Декоративные искусства: живопись по стеклу. Живопись по стеклу — по преимуществу средневековое искусство. Она возникает в XII в., и ее первые образцы — оконницы в храме Св. Троицы в Вандоме, окна в соборе Сен-Дени и в фасаде шартрского собора. Эта первобытная живопись, способ исполнения которой сообщает нам немецкий монах Теофил в своей знаменитой «Schedula diversarum artium», представляет собой настоящую мозаичную работу; это — окрашенные в разные цвета, пригнанные друг к другу и спаянные свинцом кусочки стекла. Прежде всего рисовали картон, на который затем накладывали кусочки стекла; все эти кусочки оправляли в свинец; затем при помощи кисти вновь вырисовывали орнамент прозрачной черной краской; после спайки прозрачную мозаику помещали в просвете, который она должна была закрывать, вставив ее в железную раму, прикрепленную к стене. Краски употреблялись простые: синяя, красная, желтая и бледно-зеленая. Полутонов не было. Рельефность достигалась не переходами от света к тени, а грубой штриховкой, набросанной кистью. Вблизи это — совершенно варварский рисунок; но тут-то и сказывалось декоративное чутье старинных художников: снизу, издали эти оконницы поражают своими могучими массами; детали уходят вдаль; драпировка выступает, фигуры кажутся гармонически соразмерными, и стены здания представляются, по выражению одного старого писателя, «выстроенными из света». Живопись по стеклу достигла в XIII в. совершенства и большого разнообразия, хотя техника изменилась очень мало. Самые замечательные образцы живописи по стеклу в виде фигур и медальонов находятся в Шартре и Сен-Шапеле в Париже; лучшие образцы прозрачной живописи того времени находятся в Руане, Суассоне и храме Св. Сергия в Анжере. Люди Средних веков, лучше современных понимавшие необходимость приспособления искусства к условиям климата, нашли в раскрашенном стекле самое подходящее украшение для зданий, выстроенных под небом, которое часто покрывается тучами, — так как прозрачная мозаика, разлагая бледный свет Севера, обогащает его.
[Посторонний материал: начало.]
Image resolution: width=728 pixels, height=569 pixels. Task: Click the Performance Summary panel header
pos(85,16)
Низшие искусства. Средние века не занимают выдающегося места в истории интеллектуальной жизни человечества, но они играют важную роль в истории развития искусства и промышленности, которые украсили материальную сторону жизни. Правда, до нас дошло, к сожалению, лишь очень малое число ювелирных изделий и тканей той эпохи; почти все изделия из драгоценных металлов были расплавлены; позднейшие поколения расточили художественное наследие XII и XIII вв.; но древние инвентари, иконография рукописей, сборники технических сведений вроде «Schedula» Теофила и немногие обломки дают нам довольно ясное понятие о стиле и способах производства большинства предметов, которыми пользовались наши предки, — их одежды, утвари, оружия и драгоценностей.
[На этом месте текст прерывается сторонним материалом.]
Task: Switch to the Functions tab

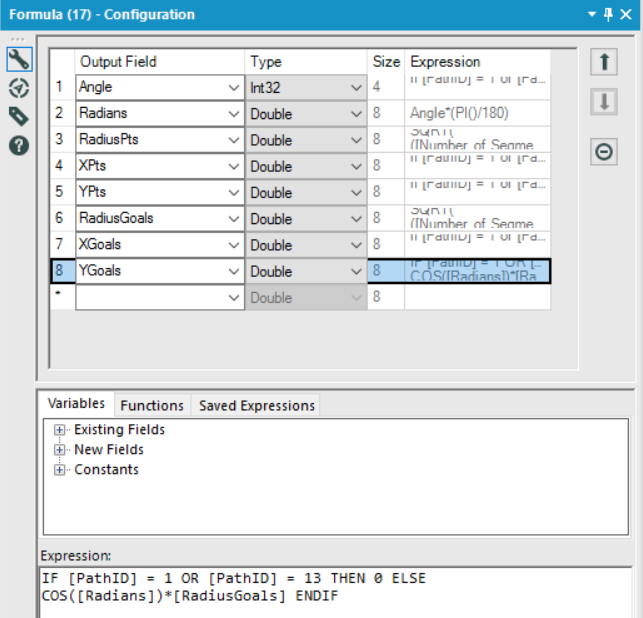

Из промышленных отраслей искусства одной из самых цветущих была эмалировка, которую очень рано начали применять в Лиможе и долинах Мааса и Рейна. Лиможские эмали, выпуклые и углубленные, с XII в. пользовались европейской известностью. Особенно знамениты эмаль Жофруа Плантагенета (в Мансском музее) и дароносица (в Лувре). XIII в. был эпохой высшего расцвета лиможских мастерских.
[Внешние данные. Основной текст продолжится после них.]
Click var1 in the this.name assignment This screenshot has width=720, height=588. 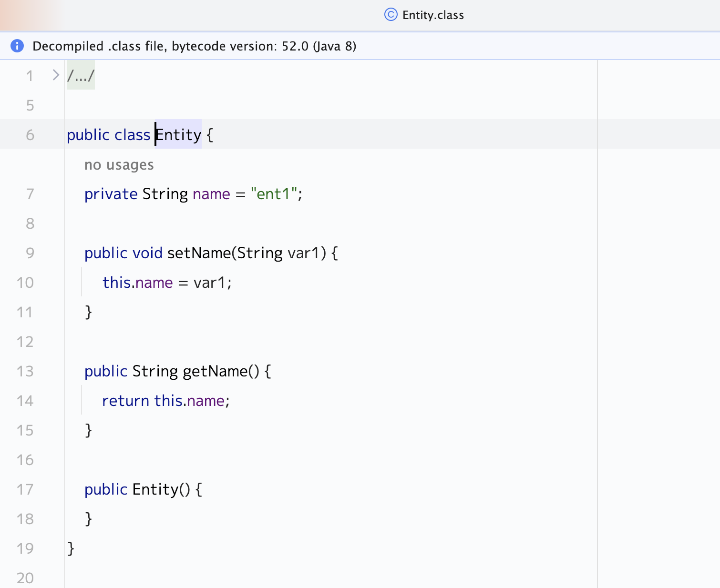coord(209,283)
Производство ковровых обоев было известно уже задолго до XII в. (обои гальберштадтского собора), и мы знаем, что тогда в Лиможе и Пуатье ткали декоративные обои. В XIII в. в Париже и Арре были уже знаменитые фабрики, но, по-видимому, не сохранилось ни одного образца их изделий. Тканье шелка и шерсти до 1100 г., по-видимому, не было широко распространено на Западе, но после этого года христианская Европа перестала привозить драгоценные ткани (самит, сандал, камлот и др.) из Сицилии и Малой Азии. Что же касается простых материй, то местное производство с избытком удовлетворяло спрос. «В XII в., — говорит Кишера, — во Фландрии, Пикардии, Шампани и Лангедоке выделывалось огромное количество сукна. В этом производстве участвовало почти все население больших городов этих провинций. Каждый город выделывал особый род сукна, который распознавался по ткани и окраске». Франция славилась в Европе своими полосатыми тканями.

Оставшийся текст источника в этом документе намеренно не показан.